Les stratégies possibles
Stratégie du prestataire Indicateurs clés Tactiques du prestataire Actions du prestataire Tactiques pour éviter les inconvénients
Augmenter le taux moyen de facturation des ressources Prix moyen de journée par consultant, nombre moyen de jours facturés par consultant
  1. Gagner davantage d’appels d’offres
  2. Anticiper les creux de chiffre d’affaires
  • Proposer des prix très agressifs par rapport aux concurrents
  • Étendre le périmètre d’action chez les clients existants
  • Renforcer la dépendance (technolo­gique, fonctionnelle, personnelle…) du client
  • Influencer les métiers et la DG
  • Identifier tous les dysfonction­nements dans une organisation pour vendre plus de missions et de jours/hommes
  • Identifier les risques de dépendance et les maîtriser en amont
  • Se méfier du dumping et des prix d’appel trop bas
  • Conserver un contrôle étroit sur la gestion des projets
  • Communiquer régulièrement avec les métiers
Augmenter le résultat opérationnel Marge brute par projet
  • Privilégier les projets les plus rentables
  • Augmenter le nombre de jours facturés
  • Augmenter les prix
  • Augmenter la durée des projets
  • Inciter à compléter les projets existants
  • Revendre à un client de l’expertise et des livrables payés par d’autres clients
  • Diminuer la quantité et la qualité des livrables qui demandent plus de temps à concevoir de la part des consultants
  • Vérifier la cohérence et la justification des changements de périmètre des projets
  • Identifier la « remballe » d’idées et de slides
  • Benchmarquer les prix de journée
Diminuer le coût des ressources non factu­rables Coûts salariaux complets des ressources non facturables et coûts de structure/CA total
  • Augmenter la proportion de consultants juniors
  • Réduire le taux d’inter­contrat
  • Entretenir la confusion dans le statut des collaborateurs (sous-traitance, juniors…)

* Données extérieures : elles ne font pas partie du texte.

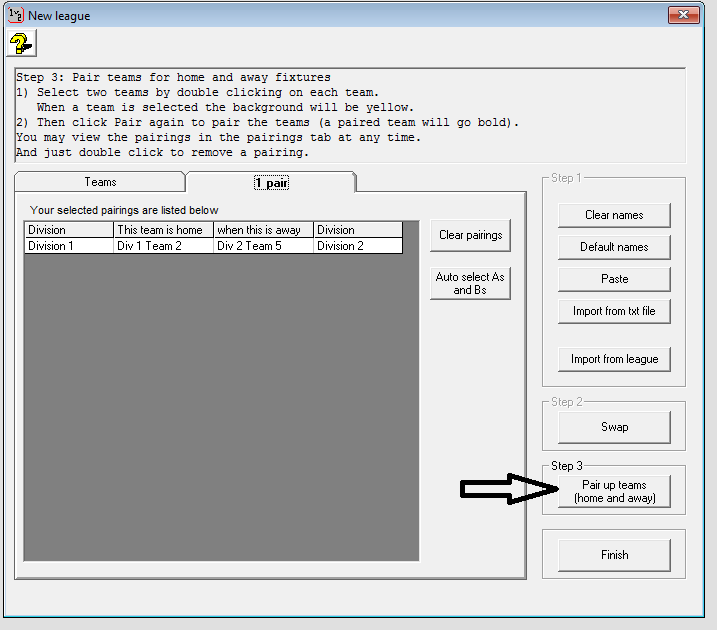Click the Paste button
Image resolution: width=717 pixels, height=630 pixels.
[x=614, y=279]
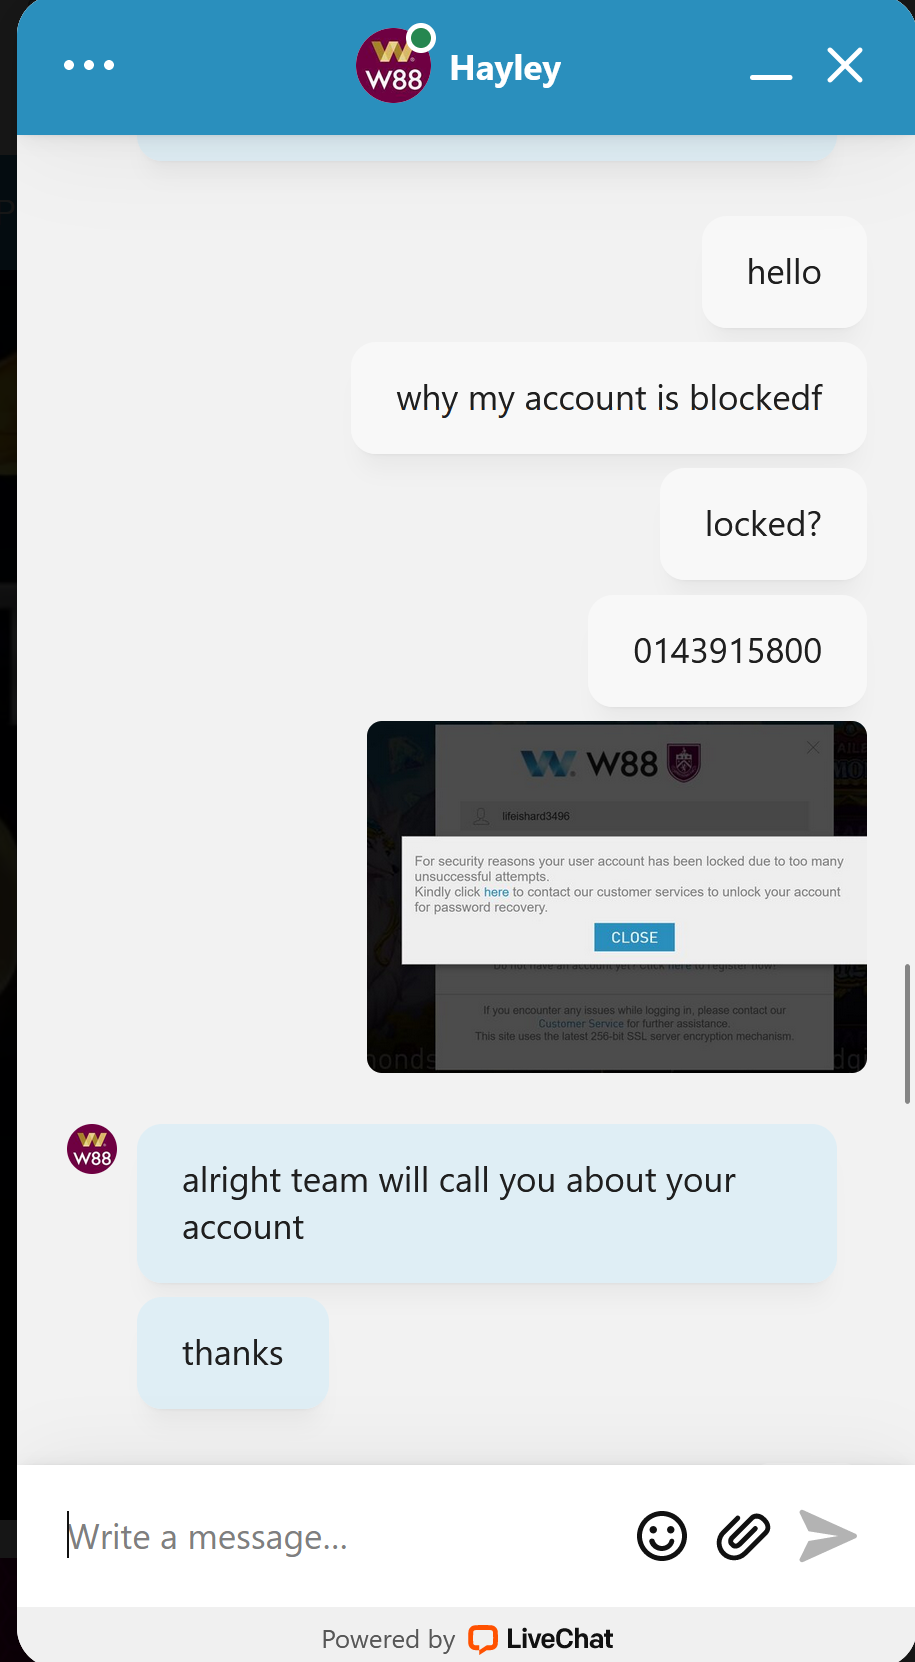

  • Démarcher les métiers pour placer davantage de consultants
  • Vérifier l’expertise des consultants par rapport à leur facturation
  • Disposer d’une visibilité sur les projets des métiers
  • Négocier de meilleures conditions tarifaires pour faire appel à des consultants en intercontrat
Source : Digitalonomics.

 


(1) Ces ratios et les critères de performance sont bien expliqués dans un livre blanc publié par Unit4 et le cabinet SPI Research : Quels sont les cinq piliers de la rentabilité des sociétés de services ?
(2) SPI Research 2016 maturity benchmark report.